◆ 本文抜粋:
見出し画像

2023 有馬記念・展望

暮れの大舞台に相応しい豪華なメンバーが集結。

一年の総決算とも言える本レースは、これまでに扱ってきた予想ファクターをフルに活用して予想をまとめたいと思います。12月に入ってから不調続きですが有馬よければ全てよし、になればいいなと。



I.今回の舞台


①コース形態


中山・芝2500mで行われる。最初のコーナーまでは200m弱と短く、外枠の逃げ・先行馬はポジションを取るために脚を使うことになるので不利。スタンド前の直線を2回走るため、急坂を2回越えるスタミナも問われる。最後の直線は約310mと短めなのが特徴だが、その影響もあってか各馬の仕掛けは早くなりがち。中盤が緩んで後半5F戦になることが多い。

②馬場傾向


例年比で、時計・上がりが出やすい状態。ターコイズSやディセンバーS、グレイトフルSの時計や上がりを比較すると分かりやすい。(馬場状態は2019年や2021年に近そう。)

◆ データ一覧:
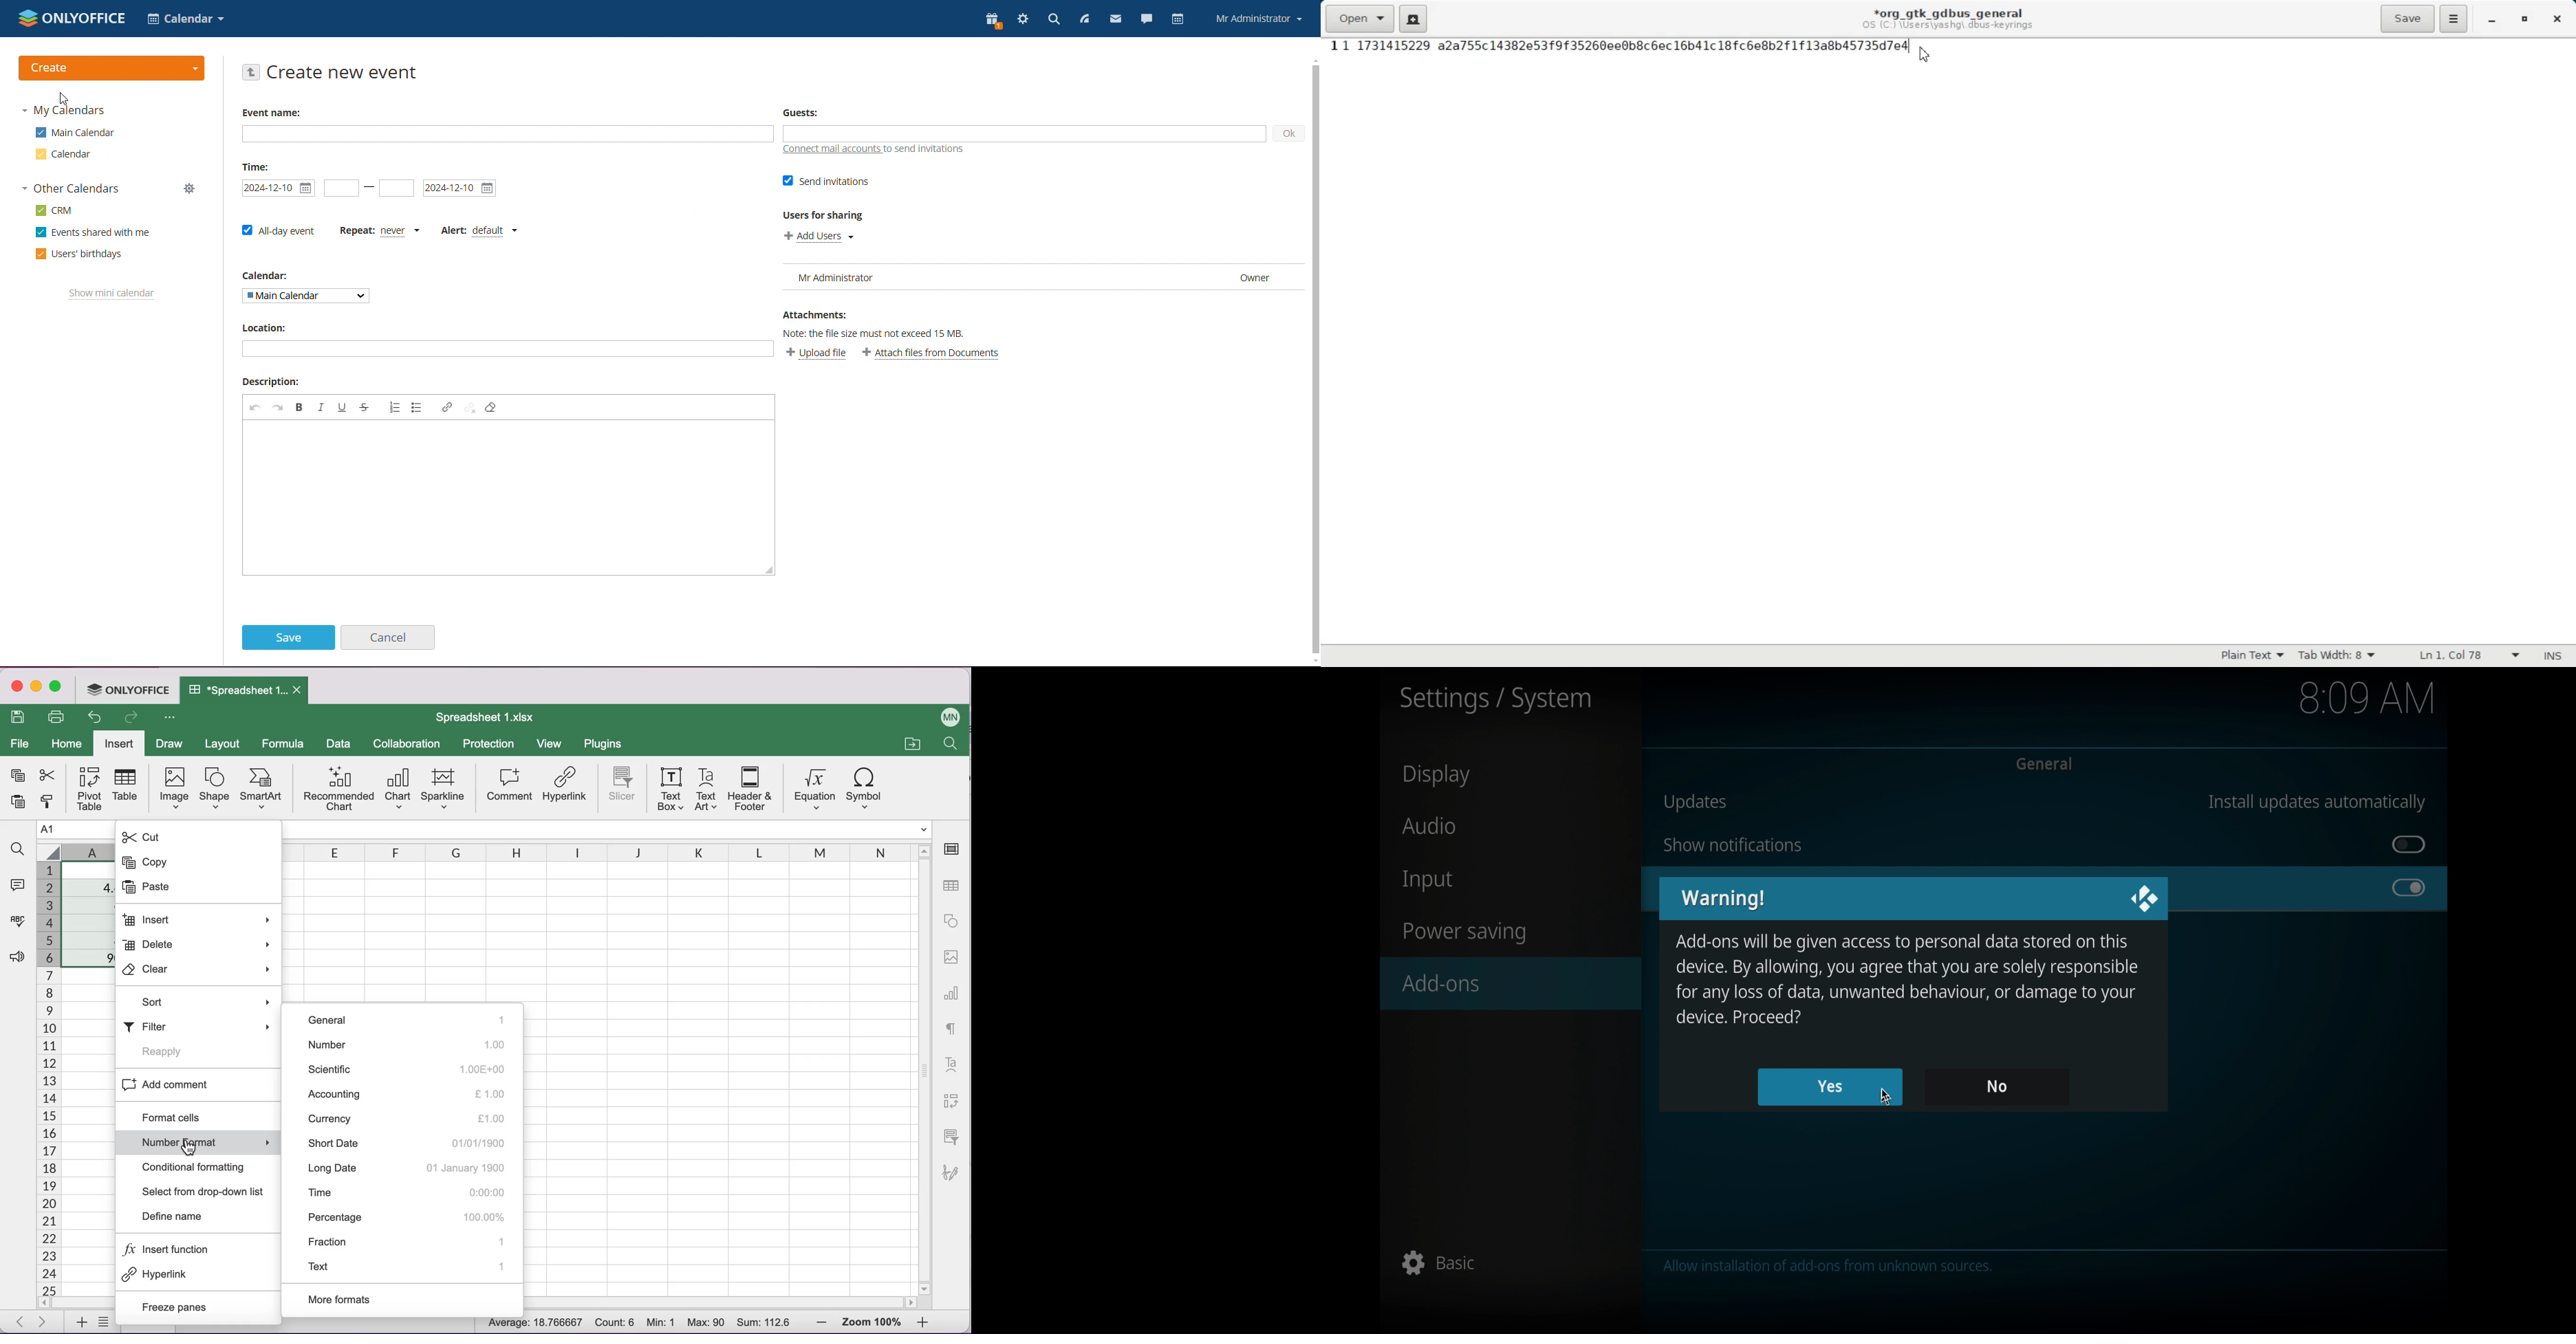 Image resolution: width=2576 pixels, height=1344 pixels. Describe the element at coordinates (947, 716) in the screenshot. I see `User name` at that location.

◆ 課題:
有馬記念の展望記事の「暮れの大舞台に相応しい豪華なメンバーが集結。」から「後半5F戦になることが多い。」までを、両端も含めて書き直してください。その際、「スタミナ」を「持久力」に置き換えてください。

◆ 回答:
暮れの大舞台に相応しい豪華なメンバーが集結。

一年の総決算とも言える本レースは、これまでに扱ってきた予想ファクターをフルに活用して予想をまとめたいと思います。12月に入ってから不調続きですが有馬よければ全てよし、になればいいなと。



I.今回の舞台


①コース形態


中山・芝2500mで行われる。最初のコーナーまでは200m弱と短く、外枠の逃げ・先行馬はポジションを取るために脚を使うことになるので不利。スタンド前の直線を2回走るため、急坂を2回越える持久力も問われる。最後の直線は約310mと短めなのが特徴だが、その影響もあってか各馬の仕掛けは早くなりがち。中盤が緩んで後半5F戦になることが多い。